Extracted material below:

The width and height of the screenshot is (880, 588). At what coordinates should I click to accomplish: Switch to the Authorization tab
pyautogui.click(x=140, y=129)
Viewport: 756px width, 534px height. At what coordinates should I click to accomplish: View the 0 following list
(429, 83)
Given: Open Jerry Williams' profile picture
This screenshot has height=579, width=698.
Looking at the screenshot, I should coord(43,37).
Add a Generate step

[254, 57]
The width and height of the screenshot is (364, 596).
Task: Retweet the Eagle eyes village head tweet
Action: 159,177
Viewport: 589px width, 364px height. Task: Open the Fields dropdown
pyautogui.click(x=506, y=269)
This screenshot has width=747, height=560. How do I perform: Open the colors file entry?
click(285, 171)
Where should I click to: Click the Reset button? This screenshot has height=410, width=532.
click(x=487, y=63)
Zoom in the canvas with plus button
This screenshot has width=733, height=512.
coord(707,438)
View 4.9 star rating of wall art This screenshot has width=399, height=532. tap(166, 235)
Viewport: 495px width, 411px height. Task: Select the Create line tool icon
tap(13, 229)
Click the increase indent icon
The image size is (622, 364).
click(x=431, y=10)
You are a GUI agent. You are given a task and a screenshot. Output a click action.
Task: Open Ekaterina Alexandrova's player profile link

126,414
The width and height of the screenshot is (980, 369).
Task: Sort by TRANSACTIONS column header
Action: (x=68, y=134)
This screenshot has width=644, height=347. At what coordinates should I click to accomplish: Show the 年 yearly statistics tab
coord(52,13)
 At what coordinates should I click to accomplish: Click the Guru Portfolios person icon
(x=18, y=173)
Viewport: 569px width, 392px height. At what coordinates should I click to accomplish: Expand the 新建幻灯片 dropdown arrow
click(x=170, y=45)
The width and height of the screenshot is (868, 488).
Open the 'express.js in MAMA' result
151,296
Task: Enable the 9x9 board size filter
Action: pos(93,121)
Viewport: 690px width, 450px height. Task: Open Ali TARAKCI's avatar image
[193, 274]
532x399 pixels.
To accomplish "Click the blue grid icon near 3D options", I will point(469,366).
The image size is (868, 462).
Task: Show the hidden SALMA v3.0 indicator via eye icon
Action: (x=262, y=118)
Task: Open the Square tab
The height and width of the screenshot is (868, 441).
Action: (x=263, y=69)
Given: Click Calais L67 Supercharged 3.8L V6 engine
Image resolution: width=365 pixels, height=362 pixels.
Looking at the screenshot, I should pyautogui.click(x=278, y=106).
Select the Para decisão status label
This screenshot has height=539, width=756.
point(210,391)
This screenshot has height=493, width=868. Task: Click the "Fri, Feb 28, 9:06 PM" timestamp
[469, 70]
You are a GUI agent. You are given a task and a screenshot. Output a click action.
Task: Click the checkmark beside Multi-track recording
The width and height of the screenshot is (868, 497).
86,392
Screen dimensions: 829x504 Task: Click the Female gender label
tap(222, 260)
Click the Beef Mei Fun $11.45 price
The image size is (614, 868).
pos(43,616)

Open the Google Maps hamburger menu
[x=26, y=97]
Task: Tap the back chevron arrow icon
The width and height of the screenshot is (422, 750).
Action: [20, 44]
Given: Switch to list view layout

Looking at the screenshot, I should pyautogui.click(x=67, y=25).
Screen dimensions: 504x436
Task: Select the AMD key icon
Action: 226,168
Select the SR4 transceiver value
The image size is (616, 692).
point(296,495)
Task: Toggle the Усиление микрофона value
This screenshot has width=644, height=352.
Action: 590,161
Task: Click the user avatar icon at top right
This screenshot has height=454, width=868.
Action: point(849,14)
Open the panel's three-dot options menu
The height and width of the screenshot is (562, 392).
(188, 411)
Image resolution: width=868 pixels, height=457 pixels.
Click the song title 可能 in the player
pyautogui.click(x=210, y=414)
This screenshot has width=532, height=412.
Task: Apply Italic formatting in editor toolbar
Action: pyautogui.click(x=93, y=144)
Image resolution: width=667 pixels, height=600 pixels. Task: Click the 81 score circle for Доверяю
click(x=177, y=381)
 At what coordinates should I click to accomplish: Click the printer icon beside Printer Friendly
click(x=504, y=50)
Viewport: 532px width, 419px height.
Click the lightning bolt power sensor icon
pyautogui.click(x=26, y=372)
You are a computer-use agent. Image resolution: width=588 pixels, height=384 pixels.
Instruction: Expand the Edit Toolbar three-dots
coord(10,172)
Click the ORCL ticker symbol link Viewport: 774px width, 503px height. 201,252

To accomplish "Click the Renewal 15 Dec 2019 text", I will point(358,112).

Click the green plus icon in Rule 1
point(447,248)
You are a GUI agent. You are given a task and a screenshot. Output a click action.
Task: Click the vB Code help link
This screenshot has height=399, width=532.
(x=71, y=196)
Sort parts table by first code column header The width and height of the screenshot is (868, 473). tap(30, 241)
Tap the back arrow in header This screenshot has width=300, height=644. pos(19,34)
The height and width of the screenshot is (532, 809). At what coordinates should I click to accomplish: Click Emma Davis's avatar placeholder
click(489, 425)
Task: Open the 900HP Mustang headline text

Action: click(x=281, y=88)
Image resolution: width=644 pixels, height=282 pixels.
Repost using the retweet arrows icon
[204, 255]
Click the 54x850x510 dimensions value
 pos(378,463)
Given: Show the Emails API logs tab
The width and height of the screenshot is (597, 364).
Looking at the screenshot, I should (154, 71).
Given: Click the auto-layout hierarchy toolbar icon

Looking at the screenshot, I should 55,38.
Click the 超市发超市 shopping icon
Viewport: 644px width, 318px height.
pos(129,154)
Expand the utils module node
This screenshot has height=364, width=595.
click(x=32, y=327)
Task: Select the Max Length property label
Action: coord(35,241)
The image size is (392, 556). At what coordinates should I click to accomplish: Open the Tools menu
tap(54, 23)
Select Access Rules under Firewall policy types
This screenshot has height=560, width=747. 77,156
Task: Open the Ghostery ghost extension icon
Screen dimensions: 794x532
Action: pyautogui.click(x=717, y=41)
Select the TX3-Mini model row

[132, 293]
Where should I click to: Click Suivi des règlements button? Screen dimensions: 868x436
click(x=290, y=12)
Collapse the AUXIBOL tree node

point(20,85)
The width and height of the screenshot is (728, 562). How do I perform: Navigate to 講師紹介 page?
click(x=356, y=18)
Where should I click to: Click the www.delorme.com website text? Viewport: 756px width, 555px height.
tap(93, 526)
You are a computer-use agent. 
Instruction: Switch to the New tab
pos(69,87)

End of Extracted material.

**Exercise aim**
Please write out, exactly as they appear above, only the lines in the stretch from the line with "beside Printer Friendly" through the line with "Tap the back arrow".

**Reply**
 At what coordinates should I click to accomplish: Click the printer icon beside Printer Friendly
click(x=504, y=50)
Viewport: 532px width, 419px height.
Click the lightning bolt power sensor icon
pyautogui.click(x=26, y=372)
You are a computer-use agent. Image resolution: width=588 pixels, height=384 pixels.
Instruction: Expand the Edit Toolbar three-dots
coord(10,172)
Click the ORCL ticker symbol link Viewport: 774px width, 503px height. 201,252

To accomplish "Click the Renewal 15 Dec 2019 text", I will point(358,112).

Click the green plus icon in Rule 1
point(447,248)
You are a GUI agent. You are given a task and a screenshot. Output a click action.
Task: Click the vB Code help link
This screenshot has height=399, width=532.
(x=71, y=196)
Sort parts table by first code column header The width and height of the screenshot is (868, 473). tap(30, 241)
Tap the back arrow in header This screenshot has width=300, height=644. pos(19,34)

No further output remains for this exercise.